Currently, the permanent charitable activities of the federal government represent about two thirds of the total mandatory federal government spending. Newer programs, financed from annually approved new programs are not included. How are these hundreds of billions of dollars of charitable activities paid for? Is it from donations, voluntary gifts from the citizens? Are they donations from large corporations? Are they donations from the employees of all government agencies? Are they donated by the President and Vice-President? The obvious answer is no. It is not charity. It is not benevolence.

In the old system, such funds were provided mostly out of their deep pockets by the grace of the kings and dukes, or popes and bishops. Other funds were spent by charitable organizations sustained by voluntary donations. A few institutions were funded by subscriptions or memberships of the communities. It is not charity either.  The price was fealty.

In the newer autocratic dictatorships, it comes from the accumulated wealth appropriated by the ruling oligarchy, regardless of ideology. Not very different from the old system. The distribution of anything is done in the pecking-order mandated by the party and well-illustrated by Orwell’s “Animal Farm”, in exchange for total obedience enforced by terror.

Animal Farm by George Orwell (1945), a satire of the Soviet regime

What happened in the more participatory constitutional republics that were established by citizens to limit the power of government? Protecting property, limiting taxes and eliminating abuses of power were the objectives. What about the United States?

The answer is in the transformation of the tax base.

Early in the XX century, the proportion of the takings in taxes of what the people produced was less than 6% and budgets were balanced. Last year, the federal government’s cut of the wealth people created was beyond 33%. Inflation during the current government has reached 20% in three years. This has the same effect as a tax by reducing the value of what producers are allowed to keep. Inflation is caused by printing money in excess of the rate of growth of the economy to finance the deficit. To top it all, the deficit has been growing out of control by borrowing since 1950. The public debt has reached trillions of dollars. This is an additional taking, but from the future generations that are just now beginning to feel what it means to be poorer than their parents’ generation.

Why has there not been another revolt to return the federal government to its limits? Remember the Boston Tea Party?
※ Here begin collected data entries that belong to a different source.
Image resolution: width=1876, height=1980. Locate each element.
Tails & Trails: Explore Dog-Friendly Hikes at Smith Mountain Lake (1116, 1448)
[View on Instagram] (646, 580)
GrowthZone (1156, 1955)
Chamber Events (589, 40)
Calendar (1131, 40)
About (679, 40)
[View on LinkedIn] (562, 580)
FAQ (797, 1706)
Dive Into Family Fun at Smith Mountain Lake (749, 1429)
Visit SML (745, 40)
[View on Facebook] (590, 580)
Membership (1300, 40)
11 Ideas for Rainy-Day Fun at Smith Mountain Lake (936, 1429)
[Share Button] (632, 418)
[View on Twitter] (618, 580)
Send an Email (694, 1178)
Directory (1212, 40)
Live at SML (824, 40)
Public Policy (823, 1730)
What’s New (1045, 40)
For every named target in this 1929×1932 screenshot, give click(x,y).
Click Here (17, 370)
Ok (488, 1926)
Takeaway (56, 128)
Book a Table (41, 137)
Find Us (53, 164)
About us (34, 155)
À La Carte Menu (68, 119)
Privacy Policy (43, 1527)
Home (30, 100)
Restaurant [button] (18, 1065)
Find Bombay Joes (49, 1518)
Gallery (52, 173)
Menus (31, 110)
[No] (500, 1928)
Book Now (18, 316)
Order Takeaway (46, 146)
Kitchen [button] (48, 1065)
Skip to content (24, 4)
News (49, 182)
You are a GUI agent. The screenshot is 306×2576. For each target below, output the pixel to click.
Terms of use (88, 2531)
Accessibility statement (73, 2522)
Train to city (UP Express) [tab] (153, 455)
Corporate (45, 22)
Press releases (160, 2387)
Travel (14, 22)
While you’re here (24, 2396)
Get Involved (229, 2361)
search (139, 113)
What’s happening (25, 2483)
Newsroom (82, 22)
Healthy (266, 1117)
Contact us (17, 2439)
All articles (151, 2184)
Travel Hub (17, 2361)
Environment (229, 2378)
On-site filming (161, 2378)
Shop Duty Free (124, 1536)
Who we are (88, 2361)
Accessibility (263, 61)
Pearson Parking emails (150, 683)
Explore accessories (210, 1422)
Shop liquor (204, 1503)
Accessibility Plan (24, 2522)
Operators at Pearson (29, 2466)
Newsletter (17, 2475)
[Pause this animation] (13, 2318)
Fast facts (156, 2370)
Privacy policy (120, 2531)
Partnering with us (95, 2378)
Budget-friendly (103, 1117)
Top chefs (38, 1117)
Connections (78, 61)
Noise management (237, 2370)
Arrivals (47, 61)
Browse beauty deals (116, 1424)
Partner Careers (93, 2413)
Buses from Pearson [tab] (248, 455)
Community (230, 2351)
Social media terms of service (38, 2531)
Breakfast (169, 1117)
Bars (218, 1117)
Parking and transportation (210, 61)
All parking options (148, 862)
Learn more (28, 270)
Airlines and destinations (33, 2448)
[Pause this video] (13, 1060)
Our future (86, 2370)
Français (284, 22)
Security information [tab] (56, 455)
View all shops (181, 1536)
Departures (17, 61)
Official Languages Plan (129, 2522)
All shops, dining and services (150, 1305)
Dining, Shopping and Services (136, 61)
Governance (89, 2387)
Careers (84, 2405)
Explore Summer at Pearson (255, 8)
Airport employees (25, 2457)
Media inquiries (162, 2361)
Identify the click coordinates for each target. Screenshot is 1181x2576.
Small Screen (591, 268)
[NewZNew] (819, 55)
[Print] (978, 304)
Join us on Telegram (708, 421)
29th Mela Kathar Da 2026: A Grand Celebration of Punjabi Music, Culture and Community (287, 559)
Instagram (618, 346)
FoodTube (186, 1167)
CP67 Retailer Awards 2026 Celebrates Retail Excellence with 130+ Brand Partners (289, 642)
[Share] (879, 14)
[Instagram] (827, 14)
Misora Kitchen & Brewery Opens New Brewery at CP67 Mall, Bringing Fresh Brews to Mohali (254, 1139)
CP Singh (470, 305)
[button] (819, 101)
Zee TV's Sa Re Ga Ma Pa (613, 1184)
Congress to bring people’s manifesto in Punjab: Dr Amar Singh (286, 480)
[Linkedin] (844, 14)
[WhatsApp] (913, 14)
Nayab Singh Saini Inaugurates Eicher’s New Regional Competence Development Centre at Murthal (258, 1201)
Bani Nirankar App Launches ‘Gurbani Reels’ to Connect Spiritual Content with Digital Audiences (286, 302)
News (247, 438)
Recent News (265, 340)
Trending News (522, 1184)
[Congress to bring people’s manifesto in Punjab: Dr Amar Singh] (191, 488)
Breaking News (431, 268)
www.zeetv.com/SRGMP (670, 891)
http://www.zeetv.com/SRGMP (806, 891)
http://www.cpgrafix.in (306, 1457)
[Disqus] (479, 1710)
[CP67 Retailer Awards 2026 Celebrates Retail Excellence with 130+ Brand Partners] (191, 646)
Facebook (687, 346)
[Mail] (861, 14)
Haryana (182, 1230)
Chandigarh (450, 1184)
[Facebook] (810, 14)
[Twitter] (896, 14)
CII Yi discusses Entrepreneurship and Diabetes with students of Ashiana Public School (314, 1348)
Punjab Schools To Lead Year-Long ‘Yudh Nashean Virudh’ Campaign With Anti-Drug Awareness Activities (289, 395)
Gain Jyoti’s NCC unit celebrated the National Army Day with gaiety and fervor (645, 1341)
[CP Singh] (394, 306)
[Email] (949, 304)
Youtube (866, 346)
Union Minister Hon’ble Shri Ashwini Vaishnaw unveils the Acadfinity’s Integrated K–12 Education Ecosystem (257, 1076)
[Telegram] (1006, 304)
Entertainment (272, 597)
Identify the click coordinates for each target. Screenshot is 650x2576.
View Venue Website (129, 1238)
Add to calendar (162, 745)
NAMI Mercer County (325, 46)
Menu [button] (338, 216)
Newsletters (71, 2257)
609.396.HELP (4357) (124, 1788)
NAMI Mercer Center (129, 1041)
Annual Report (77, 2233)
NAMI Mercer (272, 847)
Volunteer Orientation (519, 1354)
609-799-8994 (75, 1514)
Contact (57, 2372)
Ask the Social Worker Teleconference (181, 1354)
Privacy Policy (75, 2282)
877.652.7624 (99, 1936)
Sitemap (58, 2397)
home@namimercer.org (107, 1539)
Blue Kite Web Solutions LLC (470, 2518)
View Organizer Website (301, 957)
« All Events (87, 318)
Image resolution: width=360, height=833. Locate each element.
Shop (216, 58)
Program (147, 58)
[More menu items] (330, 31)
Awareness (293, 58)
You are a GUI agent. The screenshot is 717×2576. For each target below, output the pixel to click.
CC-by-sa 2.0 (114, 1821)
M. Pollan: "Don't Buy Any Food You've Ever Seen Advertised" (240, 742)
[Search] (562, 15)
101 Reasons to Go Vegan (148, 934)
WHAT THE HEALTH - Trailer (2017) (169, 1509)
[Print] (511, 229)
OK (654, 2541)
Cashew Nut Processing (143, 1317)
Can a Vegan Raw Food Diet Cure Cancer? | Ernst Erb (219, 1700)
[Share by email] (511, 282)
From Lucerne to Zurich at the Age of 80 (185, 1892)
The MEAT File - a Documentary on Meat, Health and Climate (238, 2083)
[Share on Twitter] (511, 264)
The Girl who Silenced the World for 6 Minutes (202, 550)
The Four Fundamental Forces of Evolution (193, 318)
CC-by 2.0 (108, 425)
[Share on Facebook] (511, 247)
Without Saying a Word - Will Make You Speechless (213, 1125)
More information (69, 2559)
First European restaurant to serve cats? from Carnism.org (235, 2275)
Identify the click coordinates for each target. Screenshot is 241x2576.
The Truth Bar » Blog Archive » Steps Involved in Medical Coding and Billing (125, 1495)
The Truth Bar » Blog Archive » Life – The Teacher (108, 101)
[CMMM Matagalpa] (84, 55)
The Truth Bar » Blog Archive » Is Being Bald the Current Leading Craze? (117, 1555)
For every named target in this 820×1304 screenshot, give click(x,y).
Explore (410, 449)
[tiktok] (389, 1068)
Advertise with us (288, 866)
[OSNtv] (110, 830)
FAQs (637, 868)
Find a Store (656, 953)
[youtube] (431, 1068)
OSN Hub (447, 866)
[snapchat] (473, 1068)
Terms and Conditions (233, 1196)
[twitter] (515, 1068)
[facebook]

The explanation is quite simple. Robin Hood, the charitable Marxist hero of the poor has been directing the process. A majority of the people hardly pay any taxes, but they receive the “charity” of the government. They vote.

The truth is revealed with a simple review of the current budget pattern. The top 1% income earners pay 46% of the total federal income tax collected. If it is expanded to the top 10%, they fund 75% of the revenue. In comparison, the bottom 50% of income earners pay only 2.3% of the total.

Frederic Bastiat (1801-1855), an economist and politician, is considered by many to be the most effective writer in simple terms of complex economic ideas. While debating the socialists during the Third French Revolution in 1848, he exposed and denounced what in English has been translated as “legal plunder”, and “spoliation”. In his words:

 “The state is that great fiction by which everyone tries to live at the expense of everyone else. As long as it is admitted that the law may be diverted to violate property instead of protecting it, then everyone will want to participate in making the law, either to protect himself against plunder or to use it for plunder. “How do we recognize it? It is simple.  All you have to do is examine if the law takes from some what belongs to them, only to give it to others who don’t own it. You have to examine if the law benefits one citizen at the expense of others by doing something the citizen could not do without committing a crime.”

 

Are we there yet? Which version of Robin Hood are your children reading in school? Which one did you read?